=== Begin Enclosure ===
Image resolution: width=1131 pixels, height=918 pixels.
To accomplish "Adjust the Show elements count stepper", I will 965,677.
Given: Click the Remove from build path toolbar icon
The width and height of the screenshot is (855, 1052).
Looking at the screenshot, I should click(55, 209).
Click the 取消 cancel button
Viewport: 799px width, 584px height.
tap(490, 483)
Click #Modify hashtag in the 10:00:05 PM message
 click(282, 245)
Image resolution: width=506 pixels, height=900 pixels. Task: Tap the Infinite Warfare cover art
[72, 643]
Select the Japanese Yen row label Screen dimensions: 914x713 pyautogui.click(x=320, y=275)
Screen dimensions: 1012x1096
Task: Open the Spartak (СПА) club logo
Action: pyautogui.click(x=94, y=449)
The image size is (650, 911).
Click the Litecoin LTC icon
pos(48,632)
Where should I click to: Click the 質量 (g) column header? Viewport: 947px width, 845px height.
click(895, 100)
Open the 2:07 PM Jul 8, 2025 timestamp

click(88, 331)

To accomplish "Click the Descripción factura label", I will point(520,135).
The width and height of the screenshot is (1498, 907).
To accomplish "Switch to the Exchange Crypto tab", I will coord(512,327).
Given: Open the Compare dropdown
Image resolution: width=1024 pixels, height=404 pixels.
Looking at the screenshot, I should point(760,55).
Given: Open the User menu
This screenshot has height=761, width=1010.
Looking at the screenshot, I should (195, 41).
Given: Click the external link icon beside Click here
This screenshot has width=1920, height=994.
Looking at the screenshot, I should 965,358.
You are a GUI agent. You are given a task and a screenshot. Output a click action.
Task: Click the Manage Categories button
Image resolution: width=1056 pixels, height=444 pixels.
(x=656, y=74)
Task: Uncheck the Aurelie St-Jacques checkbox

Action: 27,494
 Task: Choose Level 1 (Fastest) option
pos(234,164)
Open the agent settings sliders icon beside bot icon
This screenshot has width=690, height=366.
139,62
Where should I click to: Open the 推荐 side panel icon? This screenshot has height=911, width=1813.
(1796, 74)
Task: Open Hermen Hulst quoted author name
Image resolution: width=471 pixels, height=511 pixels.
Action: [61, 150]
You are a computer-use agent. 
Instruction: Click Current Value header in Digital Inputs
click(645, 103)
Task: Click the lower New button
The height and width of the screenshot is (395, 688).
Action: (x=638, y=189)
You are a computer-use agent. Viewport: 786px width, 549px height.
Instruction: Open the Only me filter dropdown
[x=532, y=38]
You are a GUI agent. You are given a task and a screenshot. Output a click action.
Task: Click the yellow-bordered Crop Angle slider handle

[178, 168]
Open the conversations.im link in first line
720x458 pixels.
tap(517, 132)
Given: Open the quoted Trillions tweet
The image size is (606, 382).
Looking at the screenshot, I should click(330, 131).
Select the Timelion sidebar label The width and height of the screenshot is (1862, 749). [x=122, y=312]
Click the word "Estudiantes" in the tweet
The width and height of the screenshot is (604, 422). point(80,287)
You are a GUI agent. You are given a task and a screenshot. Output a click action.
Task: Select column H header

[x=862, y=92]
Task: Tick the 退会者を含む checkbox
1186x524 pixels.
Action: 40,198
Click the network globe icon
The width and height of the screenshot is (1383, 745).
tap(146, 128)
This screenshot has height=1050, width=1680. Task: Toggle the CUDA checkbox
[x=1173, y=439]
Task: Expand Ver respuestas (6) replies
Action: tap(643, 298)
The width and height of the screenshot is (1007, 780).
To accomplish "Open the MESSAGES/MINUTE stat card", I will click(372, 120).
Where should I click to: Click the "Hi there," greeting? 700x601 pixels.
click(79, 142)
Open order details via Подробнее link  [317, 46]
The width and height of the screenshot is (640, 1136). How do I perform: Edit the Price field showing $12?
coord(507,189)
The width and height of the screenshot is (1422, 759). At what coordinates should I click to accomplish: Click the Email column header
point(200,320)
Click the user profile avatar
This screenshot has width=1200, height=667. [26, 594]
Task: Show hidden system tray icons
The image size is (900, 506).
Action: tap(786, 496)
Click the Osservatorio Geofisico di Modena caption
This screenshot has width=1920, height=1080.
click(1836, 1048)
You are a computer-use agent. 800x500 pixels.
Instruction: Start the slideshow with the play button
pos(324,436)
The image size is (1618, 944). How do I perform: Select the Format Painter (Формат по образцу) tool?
=== End Enclosure ===
__Problem to solve__. Return every record above exactly as written.

__Problem solution__.
Image resolution: width=1131 pixels, height=918 pixels.
To accomplish "Adjust the Show elements count stepper", I will 965,677.
Given: Click the Remove from build path toolbar icon
The width and height of the screenshot is (855, 1052).
Looking at the screenshot, I should click(55, 209).
Click the 取消 cancel button
Viewport: 799px width, 584px height.
tap(490, 483)
Click #Modify hashtag in the 10:00:05 PM message
 click(282, 245)
Image resolution: width=506 pixels, height=900 pixels. Task: Tap the Infinite Warfare cover art
[72, 643]
Select the Japanese Yen row label Screen dimensions: 914x713 pyautogui.click(x=320, y=275)
Screen dimensions: 1012x1096
Task: Open the Spartak (СПА) club logo
Action: pyautogui.click(x=94, y=449)
The image size is (650, 911).
Click the Litecoin LTC icon
pos(48,632)
Where should I click to: Click the 質量 (g) column header? Viewport: 947px width, 845px height.
click(895, 100)
Open the 2:07 PM Jul 8, 2025 timestamp

click(88, 331)

To accomplish "Click the Descripción factura label", I will point(520,135).
The width and height of the screenshot is (1498, 907).
To accomplish "Switch to the Exchange Crypto tab", I will coord(512,327).
Given: Open the Compare dropdown
Image resolution: width=1024 pixels, height=404 pixels.
Looking at the screenshot, I should point(760,55).
Given: Open the User menu
This screenshot has height=761, width=1010.
Looking at the screenshot, I should (195, 41).
Given: Click the external link icon beside Click here
This screenshot has width=1920, height=994.
Looking at the screenshot, I should 965,358.
You are a GUI agent. You are given a task and a screenshot. Output a click action.
Task: Click the Manage Categories button
Image resolution: width=1056 pixels, height=444 pixels.
(x=656, y=74)
Task: Uncheck the Aurelie St-Jacques checkbox

Action: 27,494
 Task: Choose Level 1 (Fastest) option
pos(234,164)
Open the agent settings sliders icon beside bot icon
This screenshot has width=690, height=366.
139,62
Where should I click to: Open the 推荐 side panel icon? This screenshot has height=911, width=1813.
(1796, 74)
Task: Open Hermen Hulst quoted author name
Image resolution: width=471 pixels, height=511 pixels.
Action: [61, 150]
You are a computer-use agent. 
Instruction: Click Current Value header in Digital Inputs
click(645, 103)
Task: Click the lower New button
The height and width of the screenshot is (395, 688).
Action: (x=638, y=189)
You are a computer-use agent. Viewport: 786px width, 549px height.
Instruction: Open the Only me filter dropdown
[x=532, y=38]
You are a GUI agent. You are given a task and a screenshot. Output a click action.
Task: Click the yellow-bordered Crop Angle slider handle

[178, 168]
Open the conversations.im link in first line
720x458 pixels.
tap(517, 132)
Given: Open the quoted Trillions tweet
The image size is (606, 382).
Looking at the screenshot, I should click(330, 131).
Select the Timelion sidebar label The width and height of the screenshot is (1862, 749). [x=122, y=312]
Click the word "Estudiantes" in the tweet
The width and height of the screenshot is (604, 422). point(80,287)
You are a GUI agent. You are given a task and a screenshot. Output a click action.
Task: Select column H header

[x=862, y=92]
Task: Tick the 退会者を含む checkbox
1186x524 pixels.
Action: 40,198
Click the network globe icon
The width and height of the screenshot is (1383, 745).
tap(146, 128)
This screenshot has height=1050, width=1680. Task: Toggle the CUDA checkbox
[x=1173, y=439]
Task: Expand Ver respuestas (6) replies
Action: tap(643, 298)
The width and height of the screenshot is (1007, 780).
To accomplish "Open the MESSAGES/MINUTE stat card", I will click(372, 120).
Where should I click to: Click the "Hi there," greeting? 700x601 pixels.
click(79, 142)
Open order details via Подробнее link  [317, 46]
The width and height of the screenshot is (640, 1136). How do I perform: Edit the Price field showing $12?
coord(507,189)
The width and height of the screenshot is (1422, 759). At what coordinates should I click to accomplish: Click the Email column header
point(200,320)
Click the user profile avatar
This screenshot has width=1200, height=667. [26, 594]
Task: Show hidden system tray icons
The image size is (900, 506).
Action: tap(786, 496)
Click the Osservatorio Geofisico di Modena caption
This screenshot has width=1920, height=1080.
click(1836, 1048)
You are a computer-use agent. 800x500 pixels.
Instruction: Start the slideshow with the play button
pos(324,436)
The image size is (1618, 944). How do I perform: Select the Format Painter (Формат по образцу) tool?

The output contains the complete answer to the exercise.